Hi all,
Have gone through my splunk answers and tried quite a few options in setting up a Fortinet Fortigate app. Still not successful. Please help me with some more guidance.
1) My requirement is to get those beautiful dashboards already setup by Fortigate App.
2) Logs from my forti solutions are going into different sourcetype and index types.
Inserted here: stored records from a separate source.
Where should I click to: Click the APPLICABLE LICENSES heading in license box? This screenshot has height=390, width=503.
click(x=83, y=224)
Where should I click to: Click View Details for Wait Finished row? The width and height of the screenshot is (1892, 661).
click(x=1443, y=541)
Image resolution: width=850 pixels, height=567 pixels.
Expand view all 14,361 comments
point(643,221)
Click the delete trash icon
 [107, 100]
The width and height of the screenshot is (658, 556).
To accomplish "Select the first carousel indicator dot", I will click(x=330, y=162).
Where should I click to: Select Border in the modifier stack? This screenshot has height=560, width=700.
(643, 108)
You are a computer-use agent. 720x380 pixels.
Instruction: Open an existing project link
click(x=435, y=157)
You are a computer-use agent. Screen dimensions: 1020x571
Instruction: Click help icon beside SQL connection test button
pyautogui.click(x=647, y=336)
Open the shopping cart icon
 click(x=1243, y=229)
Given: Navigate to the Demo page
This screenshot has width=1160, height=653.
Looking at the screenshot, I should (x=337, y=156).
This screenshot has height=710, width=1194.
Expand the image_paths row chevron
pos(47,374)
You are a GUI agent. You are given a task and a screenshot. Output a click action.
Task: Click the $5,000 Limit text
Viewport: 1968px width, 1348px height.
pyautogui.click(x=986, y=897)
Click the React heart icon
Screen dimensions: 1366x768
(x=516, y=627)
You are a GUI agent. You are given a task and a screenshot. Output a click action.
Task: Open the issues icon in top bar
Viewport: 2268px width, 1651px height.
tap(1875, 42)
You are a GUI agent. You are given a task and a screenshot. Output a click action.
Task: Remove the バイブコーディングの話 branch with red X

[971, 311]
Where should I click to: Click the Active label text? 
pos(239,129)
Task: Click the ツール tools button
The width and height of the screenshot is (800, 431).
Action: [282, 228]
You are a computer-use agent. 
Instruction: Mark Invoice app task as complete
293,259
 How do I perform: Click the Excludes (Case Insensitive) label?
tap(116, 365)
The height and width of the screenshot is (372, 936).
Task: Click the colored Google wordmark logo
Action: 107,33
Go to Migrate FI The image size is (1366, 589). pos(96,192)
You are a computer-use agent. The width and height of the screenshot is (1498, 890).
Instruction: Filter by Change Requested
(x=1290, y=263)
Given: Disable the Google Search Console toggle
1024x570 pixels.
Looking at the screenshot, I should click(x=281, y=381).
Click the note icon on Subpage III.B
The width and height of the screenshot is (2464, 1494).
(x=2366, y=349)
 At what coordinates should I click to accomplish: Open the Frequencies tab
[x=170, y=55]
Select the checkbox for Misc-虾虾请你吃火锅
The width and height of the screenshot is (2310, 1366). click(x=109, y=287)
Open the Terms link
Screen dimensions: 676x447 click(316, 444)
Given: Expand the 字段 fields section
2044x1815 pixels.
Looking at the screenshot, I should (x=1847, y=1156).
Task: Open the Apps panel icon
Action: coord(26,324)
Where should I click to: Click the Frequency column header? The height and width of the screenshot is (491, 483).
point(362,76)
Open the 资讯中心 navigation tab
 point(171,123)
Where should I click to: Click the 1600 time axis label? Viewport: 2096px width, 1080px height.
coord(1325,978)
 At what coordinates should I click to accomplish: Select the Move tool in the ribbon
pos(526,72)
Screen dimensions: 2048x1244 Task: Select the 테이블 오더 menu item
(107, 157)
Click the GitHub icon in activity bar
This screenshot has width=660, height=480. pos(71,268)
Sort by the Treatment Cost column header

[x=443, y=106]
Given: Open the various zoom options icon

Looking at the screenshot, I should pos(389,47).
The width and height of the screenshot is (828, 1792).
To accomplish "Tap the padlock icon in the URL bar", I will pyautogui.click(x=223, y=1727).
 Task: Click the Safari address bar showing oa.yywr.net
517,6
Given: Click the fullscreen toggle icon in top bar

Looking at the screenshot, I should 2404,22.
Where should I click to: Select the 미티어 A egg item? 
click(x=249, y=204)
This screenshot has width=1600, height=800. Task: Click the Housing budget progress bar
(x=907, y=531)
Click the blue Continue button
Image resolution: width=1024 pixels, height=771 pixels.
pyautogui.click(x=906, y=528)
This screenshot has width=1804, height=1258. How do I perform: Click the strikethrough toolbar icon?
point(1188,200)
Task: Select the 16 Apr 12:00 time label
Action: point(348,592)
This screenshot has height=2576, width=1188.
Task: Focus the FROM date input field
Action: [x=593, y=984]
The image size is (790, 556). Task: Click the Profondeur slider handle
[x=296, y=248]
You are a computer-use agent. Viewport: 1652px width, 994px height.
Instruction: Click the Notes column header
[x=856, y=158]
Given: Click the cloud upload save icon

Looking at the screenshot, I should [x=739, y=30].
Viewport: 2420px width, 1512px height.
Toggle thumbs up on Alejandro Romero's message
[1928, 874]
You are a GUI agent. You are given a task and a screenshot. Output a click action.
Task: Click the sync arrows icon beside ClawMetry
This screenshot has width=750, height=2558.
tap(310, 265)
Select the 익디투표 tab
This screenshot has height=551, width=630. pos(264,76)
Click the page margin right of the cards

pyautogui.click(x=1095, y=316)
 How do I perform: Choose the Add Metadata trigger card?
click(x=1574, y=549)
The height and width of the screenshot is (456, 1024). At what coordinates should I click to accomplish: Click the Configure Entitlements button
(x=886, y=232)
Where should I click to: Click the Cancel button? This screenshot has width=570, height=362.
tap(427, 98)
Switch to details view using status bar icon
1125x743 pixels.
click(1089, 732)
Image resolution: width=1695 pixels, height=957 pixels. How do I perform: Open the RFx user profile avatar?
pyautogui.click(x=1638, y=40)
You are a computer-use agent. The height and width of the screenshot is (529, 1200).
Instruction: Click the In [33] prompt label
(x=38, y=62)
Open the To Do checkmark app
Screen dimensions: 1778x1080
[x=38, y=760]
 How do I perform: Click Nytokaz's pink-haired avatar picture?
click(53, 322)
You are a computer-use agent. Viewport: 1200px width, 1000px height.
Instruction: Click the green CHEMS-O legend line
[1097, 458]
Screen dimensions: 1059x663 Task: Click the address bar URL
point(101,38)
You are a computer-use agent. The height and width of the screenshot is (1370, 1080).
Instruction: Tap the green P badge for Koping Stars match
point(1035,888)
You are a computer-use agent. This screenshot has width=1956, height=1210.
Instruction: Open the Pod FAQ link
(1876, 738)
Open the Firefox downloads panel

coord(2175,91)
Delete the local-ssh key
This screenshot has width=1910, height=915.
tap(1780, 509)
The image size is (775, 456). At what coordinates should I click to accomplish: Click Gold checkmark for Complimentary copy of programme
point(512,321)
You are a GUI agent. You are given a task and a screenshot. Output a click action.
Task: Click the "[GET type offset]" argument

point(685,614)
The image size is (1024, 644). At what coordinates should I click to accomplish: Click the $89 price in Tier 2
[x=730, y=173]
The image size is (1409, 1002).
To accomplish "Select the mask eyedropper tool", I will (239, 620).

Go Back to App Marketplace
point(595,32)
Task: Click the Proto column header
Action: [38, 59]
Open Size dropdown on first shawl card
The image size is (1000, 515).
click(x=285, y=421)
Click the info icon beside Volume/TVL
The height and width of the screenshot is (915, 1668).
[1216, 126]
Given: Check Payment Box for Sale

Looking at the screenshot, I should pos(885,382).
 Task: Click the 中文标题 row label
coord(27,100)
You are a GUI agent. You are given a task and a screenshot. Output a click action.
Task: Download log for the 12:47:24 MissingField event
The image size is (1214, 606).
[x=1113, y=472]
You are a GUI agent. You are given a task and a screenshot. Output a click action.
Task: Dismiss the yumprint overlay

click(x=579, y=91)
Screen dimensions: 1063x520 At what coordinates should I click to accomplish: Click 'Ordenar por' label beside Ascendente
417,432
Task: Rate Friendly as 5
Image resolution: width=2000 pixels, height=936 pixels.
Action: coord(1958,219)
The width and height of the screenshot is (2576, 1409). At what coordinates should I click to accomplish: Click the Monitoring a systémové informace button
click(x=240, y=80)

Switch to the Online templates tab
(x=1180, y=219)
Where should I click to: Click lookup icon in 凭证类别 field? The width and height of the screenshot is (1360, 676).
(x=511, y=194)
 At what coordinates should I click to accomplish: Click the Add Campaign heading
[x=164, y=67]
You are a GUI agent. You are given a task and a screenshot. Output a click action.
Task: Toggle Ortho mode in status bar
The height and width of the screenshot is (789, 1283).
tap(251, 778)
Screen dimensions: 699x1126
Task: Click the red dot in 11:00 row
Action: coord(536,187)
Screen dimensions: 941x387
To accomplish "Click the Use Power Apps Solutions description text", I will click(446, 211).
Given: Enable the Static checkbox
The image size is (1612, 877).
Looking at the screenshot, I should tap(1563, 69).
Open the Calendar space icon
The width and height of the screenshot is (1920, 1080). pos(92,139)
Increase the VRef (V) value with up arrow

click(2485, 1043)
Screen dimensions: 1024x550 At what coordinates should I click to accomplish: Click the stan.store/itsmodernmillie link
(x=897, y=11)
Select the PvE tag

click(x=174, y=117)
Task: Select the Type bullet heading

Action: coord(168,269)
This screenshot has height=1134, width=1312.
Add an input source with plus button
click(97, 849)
3) How do i map it to Fortigate app? Below are my configs.
Anything am missing here?
My inputs.conf (etc/apps/Splunk_TA_fortinet_fortigate/local)
sourcetype = XXX
props.conf
[XXX]
TRANSFORMS-force_sourcetype_fgt = fortigate
SHOULD_LINEMERGE = false
...........
transforms.conf
[fortigate]
DEST_KEY = MetaData:Sourcetype
REGEX = fortigate
FORMAT = sourcetype::fortigate
dyude @venkasplunk ,
You will have to change the predefined macros and eventtypes.... Open the search of the panel ... search the macros and eventtypes .... change it to ur index and sourcetype!
Hope this helps!
dyude @venkasplunk ,
You will have to change the predefined macros and eventtypes.... Open the search of the panel ... search the macros and eventtypes .... change it to ur index and sourcetype!
Hope this helps!
Hi I am able to view the following dashboards but not all the dashboards
Working Dashboards
1. Fortinet Security Overall
2. Traffic Dashboard
3.Event Dashboard
4. VPN Dashboard
Not working Dashboard
1.Thread Dashboards
2. Authentication Dashboard
if any one know the solution please let me know same to fix it.
This is awesome and able to find beautiful graphs and dashboards, thanks a lot.